Collection entries
▬▬▬▬▬▬
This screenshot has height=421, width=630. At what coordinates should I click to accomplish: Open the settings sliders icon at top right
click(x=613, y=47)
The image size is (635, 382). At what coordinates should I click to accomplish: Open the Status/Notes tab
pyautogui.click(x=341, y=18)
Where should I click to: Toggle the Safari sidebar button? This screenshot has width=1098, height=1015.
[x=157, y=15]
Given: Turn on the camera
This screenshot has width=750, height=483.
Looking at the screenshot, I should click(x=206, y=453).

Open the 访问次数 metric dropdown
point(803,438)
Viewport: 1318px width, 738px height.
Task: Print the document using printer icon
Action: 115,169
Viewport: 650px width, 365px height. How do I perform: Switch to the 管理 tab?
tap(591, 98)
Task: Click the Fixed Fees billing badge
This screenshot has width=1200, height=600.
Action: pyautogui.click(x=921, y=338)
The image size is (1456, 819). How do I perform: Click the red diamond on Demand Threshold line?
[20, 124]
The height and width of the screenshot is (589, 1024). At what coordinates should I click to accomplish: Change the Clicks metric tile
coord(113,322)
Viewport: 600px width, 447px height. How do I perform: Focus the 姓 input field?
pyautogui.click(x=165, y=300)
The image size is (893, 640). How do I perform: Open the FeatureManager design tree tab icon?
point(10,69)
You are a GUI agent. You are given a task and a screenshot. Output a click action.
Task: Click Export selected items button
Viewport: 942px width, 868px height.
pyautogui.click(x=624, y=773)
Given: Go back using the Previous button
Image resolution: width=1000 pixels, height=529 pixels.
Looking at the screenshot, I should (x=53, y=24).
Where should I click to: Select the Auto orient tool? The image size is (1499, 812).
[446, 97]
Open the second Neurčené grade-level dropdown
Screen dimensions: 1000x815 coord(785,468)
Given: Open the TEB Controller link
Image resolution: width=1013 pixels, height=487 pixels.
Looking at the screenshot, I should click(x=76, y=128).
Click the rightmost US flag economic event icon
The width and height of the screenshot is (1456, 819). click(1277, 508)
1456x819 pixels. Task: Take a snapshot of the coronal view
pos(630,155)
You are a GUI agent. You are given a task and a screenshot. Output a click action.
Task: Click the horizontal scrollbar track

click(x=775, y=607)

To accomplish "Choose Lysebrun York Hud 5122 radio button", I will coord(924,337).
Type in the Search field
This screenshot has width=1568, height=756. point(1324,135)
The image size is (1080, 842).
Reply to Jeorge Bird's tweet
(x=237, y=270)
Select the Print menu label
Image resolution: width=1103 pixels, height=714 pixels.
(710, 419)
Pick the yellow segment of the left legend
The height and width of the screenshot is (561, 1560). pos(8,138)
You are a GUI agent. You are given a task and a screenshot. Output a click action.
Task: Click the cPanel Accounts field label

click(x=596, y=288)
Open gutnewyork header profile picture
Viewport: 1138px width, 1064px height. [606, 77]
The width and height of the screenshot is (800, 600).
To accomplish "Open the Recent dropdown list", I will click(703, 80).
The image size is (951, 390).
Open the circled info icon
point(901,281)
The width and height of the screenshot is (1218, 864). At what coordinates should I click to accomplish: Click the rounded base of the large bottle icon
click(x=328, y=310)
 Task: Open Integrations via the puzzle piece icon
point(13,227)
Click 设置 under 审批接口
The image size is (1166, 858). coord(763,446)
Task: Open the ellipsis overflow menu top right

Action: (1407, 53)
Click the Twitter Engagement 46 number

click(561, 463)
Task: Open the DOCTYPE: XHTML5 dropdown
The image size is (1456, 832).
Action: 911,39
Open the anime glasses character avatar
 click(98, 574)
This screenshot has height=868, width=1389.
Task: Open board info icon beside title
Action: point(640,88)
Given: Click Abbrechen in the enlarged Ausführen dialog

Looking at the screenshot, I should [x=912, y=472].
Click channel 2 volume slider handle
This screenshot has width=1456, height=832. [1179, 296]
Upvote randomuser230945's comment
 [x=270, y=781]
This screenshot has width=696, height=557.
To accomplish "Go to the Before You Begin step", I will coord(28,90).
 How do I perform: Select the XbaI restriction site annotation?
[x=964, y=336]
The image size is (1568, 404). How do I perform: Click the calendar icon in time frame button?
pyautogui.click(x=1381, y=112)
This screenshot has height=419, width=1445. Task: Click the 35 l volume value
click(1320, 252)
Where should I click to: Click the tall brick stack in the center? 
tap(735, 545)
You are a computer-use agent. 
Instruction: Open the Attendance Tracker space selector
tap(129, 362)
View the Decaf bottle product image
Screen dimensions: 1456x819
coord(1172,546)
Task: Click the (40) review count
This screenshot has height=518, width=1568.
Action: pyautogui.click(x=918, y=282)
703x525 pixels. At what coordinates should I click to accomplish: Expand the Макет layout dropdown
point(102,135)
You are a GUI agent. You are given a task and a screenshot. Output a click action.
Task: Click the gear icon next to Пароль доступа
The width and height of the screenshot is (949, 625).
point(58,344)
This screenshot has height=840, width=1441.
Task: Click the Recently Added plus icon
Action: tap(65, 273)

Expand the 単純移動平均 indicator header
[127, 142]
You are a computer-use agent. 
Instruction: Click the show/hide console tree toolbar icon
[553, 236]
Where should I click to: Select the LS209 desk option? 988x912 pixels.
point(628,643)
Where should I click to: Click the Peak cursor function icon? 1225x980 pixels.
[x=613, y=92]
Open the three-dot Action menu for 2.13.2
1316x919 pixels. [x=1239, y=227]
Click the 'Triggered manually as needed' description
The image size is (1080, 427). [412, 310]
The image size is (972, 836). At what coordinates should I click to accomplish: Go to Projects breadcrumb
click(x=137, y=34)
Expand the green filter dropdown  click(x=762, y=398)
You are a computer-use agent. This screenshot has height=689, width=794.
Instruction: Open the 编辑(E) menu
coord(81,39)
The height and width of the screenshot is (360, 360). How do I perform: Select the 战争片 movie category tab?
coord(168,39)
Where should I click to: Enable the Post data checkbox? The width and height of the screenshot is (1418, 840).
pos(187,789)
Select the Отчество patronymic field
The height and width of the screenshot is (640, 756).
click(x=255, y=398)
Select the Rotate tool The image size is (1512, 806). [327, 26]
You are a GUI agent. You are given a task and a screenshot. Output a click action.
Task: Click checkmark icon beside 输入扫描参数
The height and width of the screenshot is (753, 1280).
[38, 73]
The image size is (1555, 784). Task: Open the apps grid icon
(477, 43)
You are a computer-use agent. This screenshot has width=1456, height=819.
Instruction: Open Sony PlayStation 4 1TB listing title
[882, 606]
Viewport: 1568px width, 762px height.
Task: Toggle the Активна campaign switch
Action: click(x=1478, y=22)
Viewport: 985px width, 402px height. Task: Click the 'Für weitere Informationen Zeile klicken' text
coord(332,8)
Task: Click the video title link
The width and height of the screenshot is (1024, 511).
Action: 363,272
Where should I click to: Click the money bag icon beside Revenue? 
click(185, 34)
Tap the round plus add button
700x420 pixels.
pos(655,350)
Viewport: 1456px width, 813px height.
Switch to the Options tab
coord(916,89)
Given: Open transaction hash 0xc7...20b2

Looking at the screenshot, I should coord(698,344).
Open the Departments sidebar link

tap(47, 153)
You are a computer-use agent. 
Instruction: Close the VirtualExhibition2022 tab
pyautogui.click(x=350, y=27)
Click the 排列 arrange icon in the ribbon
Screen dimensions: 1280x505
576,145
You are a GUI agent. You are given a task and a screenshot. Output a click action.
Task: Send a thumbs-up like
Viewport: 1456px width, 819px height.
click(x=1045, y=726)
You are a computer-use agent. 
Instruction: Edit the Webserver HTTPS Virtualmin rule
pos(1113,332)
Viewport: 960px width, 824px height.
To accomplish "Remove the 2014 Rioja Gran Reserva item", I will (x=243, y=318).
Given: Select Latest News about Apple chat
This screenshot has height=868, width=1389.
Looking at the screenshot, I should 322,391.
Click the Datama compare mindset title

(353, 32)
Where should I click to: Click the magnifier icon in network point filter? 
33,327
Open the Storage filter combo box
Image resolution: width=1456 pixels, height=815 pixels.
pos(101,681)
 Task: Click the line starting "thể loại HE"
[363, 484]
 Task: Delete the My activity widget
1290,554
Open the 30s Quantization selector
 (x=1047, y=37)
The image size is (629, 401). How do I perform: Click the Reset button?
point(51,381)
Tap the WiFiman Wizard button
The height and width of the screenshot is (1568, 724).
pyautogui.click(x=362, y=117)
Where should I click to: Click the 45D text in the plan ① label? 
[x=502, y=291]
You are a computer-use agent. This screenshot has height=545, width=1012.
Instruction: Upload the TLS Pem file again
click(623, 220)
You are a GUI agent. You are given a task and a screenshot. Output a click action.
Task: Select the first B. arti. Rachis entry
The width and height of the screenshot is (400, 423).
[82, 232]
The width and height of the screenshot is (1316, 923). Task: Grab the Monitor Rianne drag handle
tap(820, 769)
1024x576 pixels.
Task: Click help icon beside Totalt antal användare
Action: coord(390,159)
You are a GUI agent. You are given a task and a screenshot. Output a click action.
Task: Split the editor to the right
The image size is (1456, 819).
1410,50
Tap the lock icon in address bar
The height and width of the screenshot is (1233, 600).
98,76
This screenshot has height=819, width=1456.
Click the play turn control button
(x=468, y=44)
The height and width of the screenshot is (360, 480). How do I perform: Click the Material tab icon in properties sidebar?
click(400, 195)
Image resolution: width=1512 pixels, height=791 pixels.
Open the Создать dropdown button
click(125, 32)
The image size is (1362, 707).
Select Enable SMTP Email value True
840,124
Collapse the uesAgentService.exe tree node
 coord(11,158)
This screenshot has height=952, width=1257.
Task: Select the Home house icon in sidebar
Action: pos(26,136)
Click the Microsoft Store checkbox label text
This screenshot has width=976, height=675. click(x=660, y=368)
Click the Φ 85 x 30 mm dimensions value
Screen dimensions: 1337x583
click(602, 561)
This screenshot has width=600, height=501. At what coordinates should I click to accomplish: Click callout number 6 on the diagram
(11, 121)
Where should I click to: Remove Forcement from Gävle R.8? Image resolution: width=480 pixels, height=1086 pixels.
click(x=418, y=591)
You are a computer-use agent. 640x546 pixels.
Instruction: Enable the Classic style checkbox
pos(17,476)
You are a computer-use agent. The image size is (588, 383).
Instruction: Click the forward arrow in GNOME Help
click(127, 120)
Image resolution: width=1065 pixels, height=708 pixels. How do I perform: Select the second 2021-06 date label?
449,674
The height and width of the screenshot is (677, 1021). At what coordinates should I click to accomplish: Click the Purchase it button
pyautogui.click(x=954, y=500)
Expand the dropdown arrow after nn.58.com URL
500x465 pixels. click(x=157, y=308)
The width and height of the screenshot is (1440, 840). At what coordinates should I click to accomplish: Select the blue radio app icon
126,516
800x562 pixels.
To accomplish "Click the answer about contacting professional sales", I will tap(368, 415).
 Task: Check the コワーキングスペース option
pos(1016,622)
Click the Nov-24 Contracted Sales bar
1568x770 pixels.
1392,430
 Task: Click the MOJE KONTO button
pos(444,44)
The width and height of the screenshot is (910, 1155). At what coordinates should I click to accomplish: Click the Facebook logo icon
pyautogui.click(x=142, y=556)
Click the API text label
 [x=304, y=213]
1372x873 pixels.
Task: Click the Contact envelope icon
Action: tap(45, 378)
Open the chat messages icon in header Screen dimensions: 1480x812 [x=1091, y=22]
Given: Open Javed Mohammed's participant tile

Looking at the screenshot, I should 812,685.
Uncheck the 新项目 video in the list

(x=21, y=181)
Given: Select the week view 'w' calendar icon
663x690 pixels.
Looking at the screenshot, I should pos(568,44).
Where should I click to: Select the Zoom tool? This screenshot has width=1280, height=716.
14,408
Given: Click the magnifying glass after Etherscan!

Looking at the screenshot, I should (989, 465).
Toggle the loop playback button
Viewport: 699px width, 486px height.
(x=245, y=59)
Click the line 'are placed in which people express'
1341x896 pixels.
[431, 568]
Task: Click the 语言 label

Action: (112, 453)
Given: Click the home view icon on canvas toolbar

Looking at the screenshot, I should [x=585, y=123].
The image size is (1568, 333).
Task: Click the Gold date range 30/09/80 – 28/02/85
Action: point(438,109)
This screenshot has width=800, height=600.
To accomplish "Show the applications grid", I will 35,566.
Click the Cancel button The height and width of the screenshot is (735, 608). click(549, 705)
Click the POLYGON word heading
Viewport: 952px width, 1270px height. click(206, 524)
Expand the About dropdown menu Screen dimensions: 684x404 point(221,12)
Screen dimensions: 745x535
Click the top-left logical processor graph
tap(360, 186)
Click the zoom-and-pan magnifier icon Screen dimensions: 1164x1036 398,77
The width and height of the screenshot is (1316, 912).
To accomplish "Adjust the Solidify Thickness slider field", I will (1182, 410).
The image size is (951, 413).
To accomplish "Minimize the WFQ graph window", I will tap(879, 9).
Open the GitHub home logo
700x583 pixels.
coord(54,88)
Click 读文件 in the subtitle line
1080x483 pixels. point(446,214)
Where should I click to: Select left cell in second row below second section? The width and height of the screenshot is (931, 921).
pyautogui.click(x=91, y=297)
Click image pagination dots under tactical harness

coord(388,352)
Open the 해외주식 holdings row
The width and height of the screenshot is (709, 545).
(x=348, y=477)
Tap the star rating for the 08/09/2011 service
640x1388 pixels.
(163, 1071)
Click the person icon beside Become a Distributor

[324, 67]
▬▬▬▬▬▬
What is needed:
Copy out the items above verbatim, covering the stretch from the line containing "Where should I click to: Click the tall" through the line containing "point(102,135)", with both of those lines included.

Task output:
Where should I click to: Click the tall brick stack in the center? 
tap(735, 545)
You are a computer-use agent. 
Instruction: Open the Attendance Tracker space selector
tap(129, 362)
View the Decaf bottle product image
Screen dimensions: 1456x819
coord(1172,546)
Task: Click the (40) review count
This screenshot has height=518, width=1568.
Action: pyautogui.click(x=918, y=282)
703x525 pixels. At what coordinates should I click to accomplish: Expand the Макет layout dropdown
point(102,135)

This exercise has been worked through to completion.